Casi a mitad del libro, el poeta se muestra como flaneur en el sentido baudeleriano, tanto poético como estético, pero su conciencia, su ethos, ya no es únicamente el del “paseador” callejero, el del turista urbano, esa suerte de voyeur romántico que disfruta la ciudad por el más puro hedonismo. Así, en el flaneurismo de Memoria de los días, el yo lírico está plenamente consciente de sí, de su papel, es ya un espectador moderno que está en la ciudad en primera fila, sufriendo el espectáculo de su propia desintegración, su propia caída: es Adán y también Ícaro al mismo tiempo: no sólo es expulsado del paraíso (su mujer, su casa natal, su pueblo), sino que es arrojado al abismo (la ciudad, la soledad, la orfandad) y él mismo se ve caer, único espectador de su derrota. Para Baudelaire, el flaneur es ese paseante solo y anónimo cuyo objetivo es únicamente observar y leer las calles, edificios y multitudes de la ciudad, diluyéndose en el tráfico y la muchedumbre: el testimonio crudo es este largo poema:

 […]

yo me detengo en el centro de la calle

y saco mi libreta

y me pongo a escribirte este poema

[…]

Leo la ciudad

un pordiosero detiene el frío entre periódicos

dicen que no podremos levantarnos

pero es mentira

yo estoy orgulloso de ser un hijo de puta

Podemos advertir aquí el cambio en la sensibilidad poética: ante lo deshumanizador de la ciudad, de sus calles de su muchedumbre, de estar inmerso en las masas, es preferible la familiaridad y el goce del dolor, el placer de saberse abandonado, pero único, vivo. La experiencia única y humana del dolor, de la tristeza, mediante el ejercicio de la memoria, del recuerdo, nos devuelve el alma al cuerpo, el cuerpo al dolor, y el dolor como vía de conocimiento de sí, de ascesis al infierno, palpable, de la soledad.

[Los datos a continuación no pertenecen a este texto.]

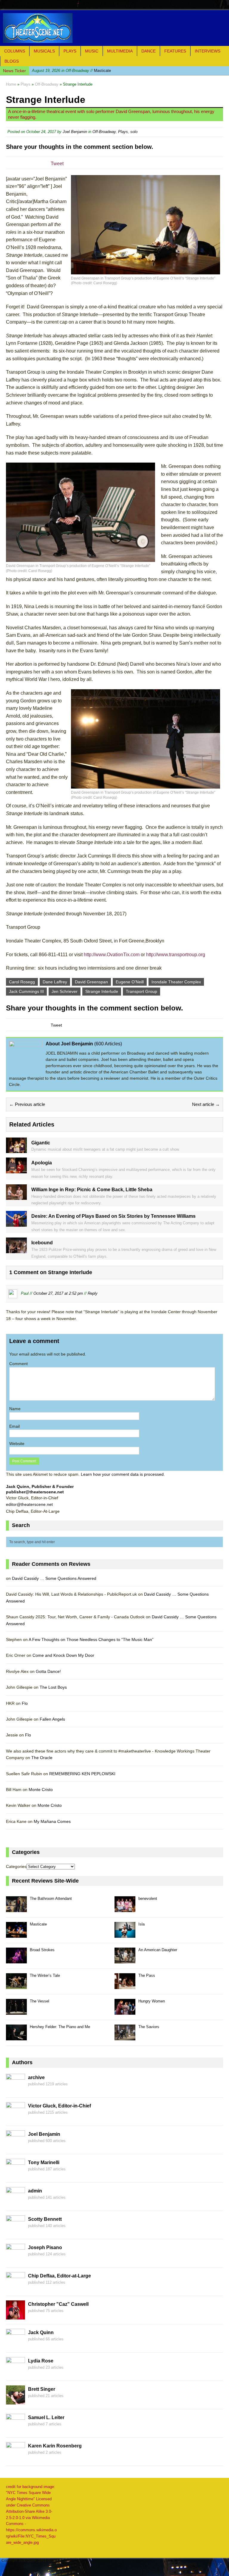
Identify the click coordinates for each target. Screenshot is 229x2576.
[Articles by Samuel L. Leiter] (15, 2429)
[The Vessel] (16, 2011)
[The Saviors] (124, 2037)
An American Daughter (157, 1950)
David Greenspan (91, 981)
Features (175, 51)
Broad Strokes (42, 1950)
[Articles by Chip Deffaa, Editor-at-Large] (15, 2287)
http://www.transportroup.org (175, 954)
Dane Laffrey (55, 981)
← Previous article (27, 1104)
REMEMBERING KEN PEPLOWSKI (82, 1773)
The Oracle (41, 1757)
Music (91, 51)
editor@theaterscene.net (29, 1504)
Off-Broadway (104, 131)
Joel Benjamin (75, 131)
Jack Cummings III (26, 991)
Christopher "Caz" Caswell (58, 2304)
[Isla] (124, 1934)
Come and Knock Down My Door (63, 1655)
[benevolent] (124, 1908)
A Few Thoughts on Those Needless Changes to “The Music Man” (91, 1639)
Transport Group (141, 991)
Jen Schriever (65, 991)
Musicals (44, 51)
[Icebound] (16, 1250)
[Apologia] (16, 1170)
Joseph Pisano (45, 2247)
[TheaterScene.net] (114, 28)
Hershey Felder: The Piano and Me (60, 2027)
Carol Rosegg (22, 981)
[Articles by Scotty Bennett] (15, 2231)
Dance (148, 51)
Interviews (207, 51)
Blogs (11, 61)
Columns (14, 51)
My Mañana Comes (52, 1821)
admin (35, 2190)
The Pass (146, 1975)
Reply (93, 1293)
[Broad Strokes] (16, 1960)
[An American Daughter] (124, 1960)
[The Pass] (124, 1985)
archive (36, 2077)
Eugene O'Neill (130, 981)
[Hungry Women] (124, 2011)
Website (16, 1443)
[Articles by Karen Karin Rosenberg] (15, 2457)
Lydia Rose (40, 2360)
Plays (70, 51)
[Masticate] (16, 1934)
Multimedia (120, 51)
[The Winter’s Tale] (16, 1985)
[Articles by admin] (15, 2202)
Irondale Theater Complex (176, 981)
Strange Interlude (101, 991)
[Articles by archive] (15, 2089)
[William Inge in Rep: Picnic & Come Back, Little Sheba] (16, 1196)
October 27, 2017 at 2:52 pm (58, 1293)
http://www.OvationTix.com (112, 954)
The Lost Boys (53, 1687)
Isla (141, 1924)
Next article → (206, 1104)
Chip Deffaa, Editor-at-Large (59, 2275)
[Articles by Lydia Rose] (15, 2372)
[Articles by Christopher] (15, 2316)
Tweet (57, 163)
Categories (16, 1866)
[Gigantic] (16, 1149)
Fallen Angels (52, 1719)
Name (15, 1408)
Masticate (71, 70)
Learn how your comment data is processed (122, 1474)
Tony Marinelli (43, 2162)
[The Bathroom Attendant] (16, 1908)
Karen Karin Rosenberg (55, 2445)
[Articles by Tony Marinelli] (15, 2174)
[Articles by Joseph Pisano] (15, 2259)
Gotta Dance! (48, 1671)
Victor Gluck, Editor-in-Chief (59, 2105)
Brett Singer (41, 2389)
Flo (25, 1703)
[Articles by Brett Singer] (15, 2401)
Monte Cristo (41, 1789)
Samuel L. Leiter (46, 2417)
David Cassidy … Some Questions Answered (54, 1578)
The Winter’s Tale (45, 1975)
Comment (18, 1363)
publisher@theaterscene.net (35, 1491)
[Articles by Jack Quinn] (15, 2344)
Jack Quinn (41, 2332)
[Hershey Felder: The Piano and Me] (16, 2037)
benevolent (147, 1898)
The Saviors (148, 2027)
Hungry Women (151, 2001)
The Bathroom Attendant (51, 1898)
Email (14, 1426)
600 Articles (108, 1043)
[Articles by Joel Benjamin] (15, 2146)
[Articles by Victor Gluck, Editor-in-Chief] (15, 2117)
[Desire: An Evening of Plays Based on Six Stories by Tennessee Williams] (16, 1223)
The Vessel (39, 2001)
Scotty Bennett (45, 2219)
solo (133, 131)
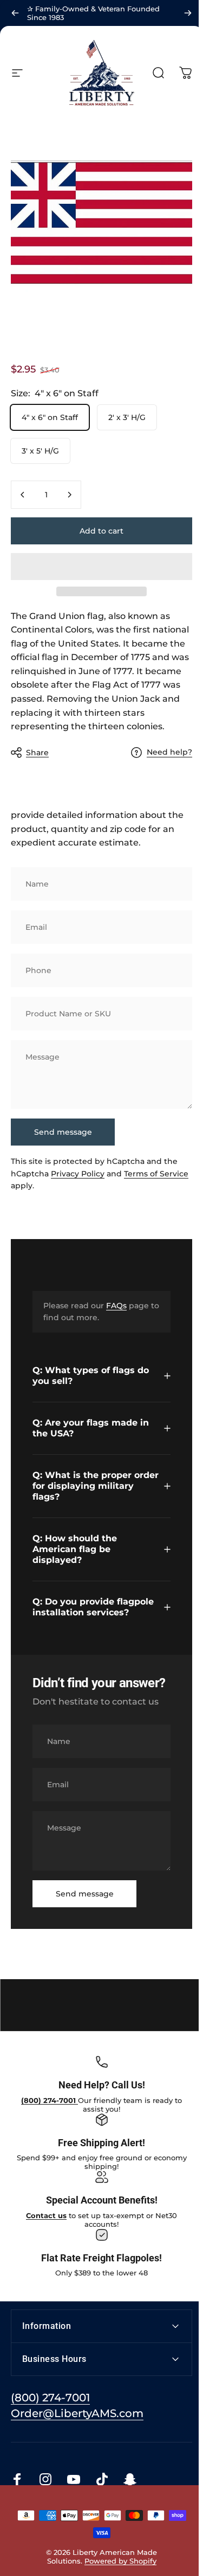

Por otra parte, uno de los fragmentos con mayor poder y fuerza lírica es el siguiente: “El gallo vaticina al fondo del mar”. Hacia el final del poema, y luego de levantarse del suelo, de reptar por las orillas del abandono y la orfandad, el poeta aparece cantando, es una especie de vates marítimo, hundido en sí, en total soledad, en la inmensidad del vacío, sin lo “otro”. El cantar del gallo es el augurio de un nuevo comienzo, de un nuevo recuerdo. p. 58:

Sí el gallo canta

vaticina

y al fondo el mar

repetirá su ciclo

Este gallo evoca, de algún modo, aquellos versos del Miguel Hernández de Perito en lunas: “Coral, canta una noche por un filo, y por otro su luna siembra para / otra redonda noche”. Esta idea circular del canto, del vaticinio, está presente también al final de esta sección del poemario.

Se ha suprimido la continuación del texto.